Faidah lainnya, bahwa memberitahu orang lain mengenai peristiwa yang akan menimpanya atau pembicaraan menyangkut dirinya dengan tujuan sebagai peringatan baginya mengenai keburukkan yang akan menimpanya tidaklah termasuk namimah (mengadu domba), bahkan terkadang hal itu termasuk sesuatu yang wajib, sebagaimana Allah ‘Azza Wa Jalla menceritakan berita yang disampaikan seorang laki-laki yang datang dari pinggir kota yang berusaha memberi peringatan kepada Nabi Musa AS dengan tujuan berterima kasih kepadanya.

Faidah lainnya, bahwa jika seseorang merasa khawatir dengan pembunuhan yang akan menimpanya tanpa sesuatu alasan yang dibenarkan (agama) sehubungan dengan keberadaannya di suatu tempat, hendaklah ia tidak menjatuhkan dirinya dalam kerusakan dan menyerah pada kerusakan, melainkan ia harus pergi dari tempat itu jika mampu; seperti yang dilakukan oleh Nabi Musa AS.

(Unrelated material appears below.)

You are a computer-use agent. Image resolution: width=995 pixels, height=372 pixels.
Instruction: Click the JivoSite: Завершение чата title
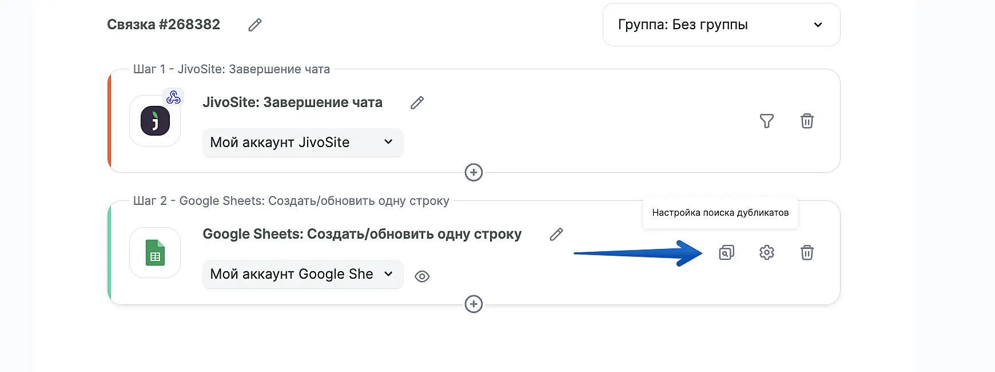[292, 102]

Faidah lainnya, bahwa jika seseorang dengan terpaksa harus melakukan salah satu dari dua kerusakan, hendaklah ia menentukan kerusakan yang lebih ringan resikonya dengan menolak kerusakan yang lebih besar serta lebih mengerikan. Karena ketika Nabi Musa AS harus menetapkan suatu tindakan antara ia tetap tinggal di Mesir dengan resiko akan dibunuh atau ia pergi ke negeri lain yang jauh yang tidak diketahui jalan menuju ke negeri tersebut, dimana tidak ada petunjuk yang menunjukinya selain petunjuk Rabbnya. Perlu diketahui, bahwa tindakan itu diambil karena mengharapkan keselamatan, bukan karena Nabi Musa AS ingin melengkapi kesalahannya.

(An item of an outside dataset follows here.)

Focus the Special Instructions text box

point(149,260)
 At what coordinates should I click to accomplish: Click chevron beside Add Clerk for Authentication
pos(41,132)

Faidah lainnya, bahwa di dalam kisah tersebut terdapat peringatan secara tersirat; bahwa seseorang yang mengkaji suatu ilmu; ketika membutuhkan pengamalan atau pembicaraan mengenai ilmu tersebut, sedang menurut pandangannya tidak ada salah satu pendapat pun yang lebih shahih di antara dua pendapat yang ada maka hendaklah ia memohon petunjuk kepada Rabbnya dan memohon kepada-Nya supaya menunjukinya ke arah pendapat yang benar setelah ia menghendaki kebenaran dengan hatinya dan mengkajinya dengan seksama, karena sesungguhnya Allah tidak akan mengecewakan permohonannya dan tidak akan menggagalkan usahanya, sebagaimana yang dilakukan Nabi Musa AS ketika bermaksud pergi ke negeri Madyan, dimana ia tidak mengetahui jalan menuju ke negeri tersebut, seraya berkata, “Mudah-mudahan Rabbku memimpinku ke jalan yang benar.” (Al-Qashash: 22). Kemudian Allah menunjukinya serta memberinya apa yang menjadi harapannya.

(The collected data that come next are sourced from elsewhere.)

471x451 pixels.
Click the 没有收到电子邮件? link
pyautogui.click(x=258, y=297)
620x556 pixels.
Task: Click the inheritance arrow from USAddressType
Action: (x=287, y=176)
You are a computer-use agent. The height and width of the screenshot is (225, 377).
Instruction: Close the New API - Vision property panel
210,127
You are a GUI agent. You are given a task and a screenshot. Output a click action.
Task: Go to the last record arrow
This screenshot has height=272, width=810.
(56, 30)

Faidah lainnya, bahwa seseorang yang memberikan kasih sayang serta melakukan kebaikan terhadap mahluk baik yang dikenalnya atau yang tidak dikenalnya termasuk akhlak para nabi, dan dari sekian banyak kebaikan itu ialah memberikan pertolongan berupa memberi minum binatang ternak; terutama menolong orang yang lemah, sebagaimana yang dilakukan Nabi Musa AS terhadap kedua puteri ahli Madyan (Nabi Syu’aib AS) ketika menolong keduanya mengambilkan air minum di saat ia melihat keduanya tidak mampu memberi minum binatang ternak keduanya sebelum para pengembala yang lainnya memulangkan binatang ternak mereka.

Faidah lainnya, bahwa sebagaimana Allah SWT mencintai seseorang yang memohon dengan bertawasul kepada-Nya dengan menyebut nama-nama-Nya, sifat-sifat-Nya dan ni’mat-ni’mat-Nya baik secara umum maupun secara khusus, maka Allah juga mencintai seseorang yang memohon dengan bertawasul kepada-Nya dengan menuturkan kelemahan, ketidakmampuan, kefakiran serta ketidaksanggupannya mencapai sesuatu yang bermanfaat baginya dan menolak kemadharatan dari dirinya, sebagaimana yang dikatakan Nabi Musa AS, “Ya Rabbku sesungguhnya aku sangat memerlukan sesuatu kebaikan yang Engkau turunkan kepadaku.” (Al-Qashash: 24). Karena permohonan yang seperti itu memperlihatkan ketawadhuan, ketentraman serta kebutuhan terhadap Allah yang menjadi tujuan setiap hamba.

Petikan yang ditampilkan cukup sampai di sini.